Back-end programming, data engineering, web serving.
It is a great all around language. A lot of work has gone into creating language constructs that makes Scala work well with Java libraries. In Scala 2.0 this was not the case.
Spark is a cornerstone in data engineering.

Issues

There is quite a lot of complexity: Implicits, macros,  type classes / ad hoc polymorphism is possible but it takes some work.
Not super easy to set up a small project.
GUI programming support is not that great.


TypeStript


TypeScript

TypeScript brings you optional static type-checking along with the latest ECMAScript features.
  • Core: Gradually typed, structural, many new sophisticated type constructs, data language
  • Popularity: Very popular. No 10 on Red Monk June 2019 list
  • Complexity: Pretty complex
  • Maturity: A lot of money has gone into JavaScript, it is improving but it still feels wonky
  • Tooling: NPM. There are a lot of tools in the Nodes ecosystem, too many
  • Cross platform: Runs in every browser and on Node.js
  • IDE: Amazing support in VS Code

Strengths

Typescript makes big JavaScript codebases a lot more robust.
It is really easy to process semi structured data in json.
Starting to see some use of TS in machine learning e.g. with TensorFlow.js.

Issues

The JavaScript modules seem simple like in Python or Java, but there are many different module systems and it is pretty complicated. There are a lot of NPM packages but it still feels less mature. Getting setup with a small project with unit tests is more work than it should be.
Concurrency: Async await dramatically simplified call back style of programming, but still not great.

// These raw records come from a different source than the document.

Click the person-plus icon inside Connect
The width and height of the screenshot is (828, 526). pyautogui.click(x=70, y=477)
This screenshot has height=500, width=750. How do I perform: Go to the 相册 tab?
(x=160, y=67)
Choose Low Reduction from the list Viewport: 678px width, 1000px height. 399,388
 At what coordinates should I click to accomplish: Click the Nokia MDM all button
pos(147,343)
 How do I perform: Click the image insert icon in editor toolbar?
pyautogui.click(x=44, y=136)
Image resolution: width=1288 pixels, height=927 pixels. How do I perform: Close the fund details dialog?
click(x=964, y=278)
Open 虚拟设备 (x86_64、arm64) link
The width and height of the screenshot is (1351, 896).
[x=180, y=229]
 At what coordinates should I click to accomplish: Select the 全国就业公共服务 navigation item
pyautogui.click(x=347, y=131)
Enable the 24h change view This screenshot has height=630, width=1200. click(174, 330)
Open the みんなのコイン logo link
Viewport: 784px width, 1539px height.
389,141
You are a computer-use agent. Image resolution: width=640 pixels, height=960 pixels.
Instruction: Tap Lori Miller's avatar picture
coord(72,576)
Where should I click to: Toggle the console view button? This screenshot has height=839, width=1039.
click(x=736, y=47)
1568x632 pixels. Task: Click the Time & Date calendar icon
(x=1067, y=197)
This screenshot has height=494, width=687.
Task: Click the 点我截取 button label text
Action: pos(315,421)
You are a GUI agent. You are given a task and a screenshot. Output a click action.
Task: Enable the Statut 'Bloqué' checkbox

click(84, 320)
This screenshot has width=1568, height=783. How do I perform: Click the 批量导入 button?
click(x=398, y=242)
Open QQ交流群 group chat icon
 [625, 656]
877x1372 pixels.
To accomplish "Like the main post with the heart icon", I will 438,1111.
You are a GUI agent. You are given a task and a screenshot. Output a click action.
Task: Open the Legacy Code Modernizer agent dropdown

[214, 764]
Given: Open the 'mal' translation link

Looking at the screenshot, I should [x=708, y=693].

Golden Age Programming Languages


For many years I was puzzled about why language evolution seems to favor bloated and hacky development, while ignoring more principled computer science ideas. Twenty years ago I got very excited to read about these new functional languages with strong types. Unfortunately they were only popular in academia.

We are finally living in the golden age of programming languages. It just took some time. Development is moving quickly now and not slowing down.

Apologies in advance for omissions, outdated information and other mistakes.